Our findings should be considered in the context of important methodological limitations. Although our patient sample was relatively small, its focus on pediatric patients made it a potentially enriched pool in which to search for genes involved in rapid cycling and switching, such as clock genes. The significant association of four RORB SNPs and three RORB haplotype blocks with bipolar disorder in the case-control sample indicates that this may indeed be the case. However, the TDT odds ratios for the associated SNPs were not consistent with the highly significant case-control results. This raises the possibility that the case-control results could be false positives due to population stratification or that we had insufficient power in our replication sample.
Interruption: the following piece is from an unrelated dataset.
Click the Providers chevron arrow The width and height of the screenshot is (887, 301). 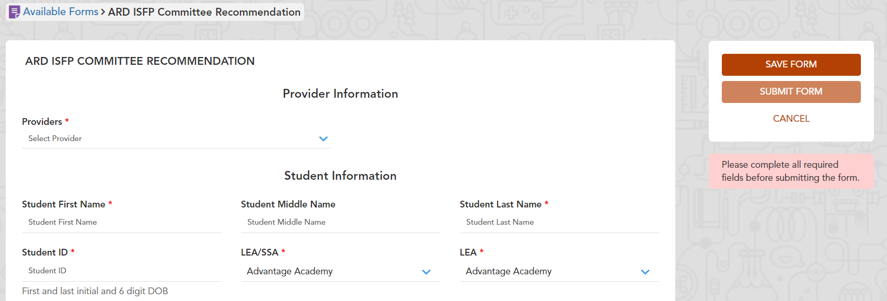323,139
Though we still observed significant association after limiting the sample to Caucasians only, we cannot rule out other sources of stratification, such as distinct ancestry. Alternatively, these findings could be the result of associated alleles of each marker on different haplotypes with the actual risk-conferring variant(s) in the two samples.

Despite these limitations, our results indicate that circadian clock genes in general and RORB in particular may be important candidates for genes involved in bipolar disorder. Of note, both RORB and RORA have nominally suggestive signals in three recently reported genome-wide association studies for bipolar disorder [4143] that do not survive correction for multiple comparisons. This would be expected if our pediatric cohort does indeed represent an enriched sample in which to test for association with circadian clock genes that may be involved in cycling and switching. The nominally associated SNPs in RORB from these studies, however, do not overlap with those SNPs found to be associated in our study [see Additional file 4]. It is therefore necessary to verify these association results in other independent samples and to continue to study the relationship between RORB, other clock genes, and bipolar disorder.
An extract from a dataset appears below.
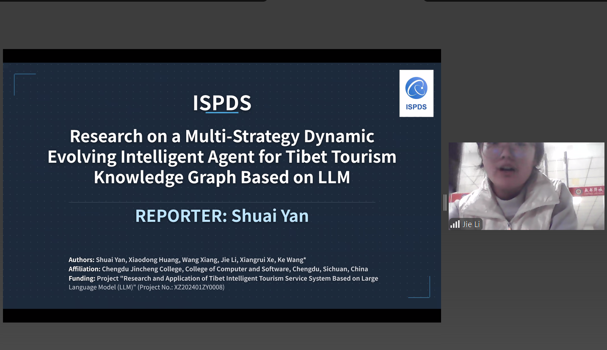Click the Jie Li name label
Screen dimensions: 607x350
point(471,224)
Finally, it is important to note that RORB, RORA, and DBP were identified by us recently as possible genes involved in schizophrenia using a pharmacogenomic mouse model and CFG approach [44]. Overall, our findings are thus consistent with a model of heterogeneity, overlap, and interdependence of major psychiatric disorders [14, 45, 46]. Particularly intriguing from a translational standpoint is the possibility that the localized expression of RORB in layer IV somatosensory cortex [47] may contribute to integration of external and internal stimuli that have a bearing on response to stress, mood reactivity, and cognitive constructs in bipolar disorder pathophysiology [4850].

Conclusion

Our findings suggest that clock genes in general and RORB in particular may be important candidates for further investigation in the search for the molecular basis of bipolar disorder. These results are supported by our current understanding of the expression, localization, and possible roles of RORB in the brain and are also consistent with data from animal models of bipolar disorder.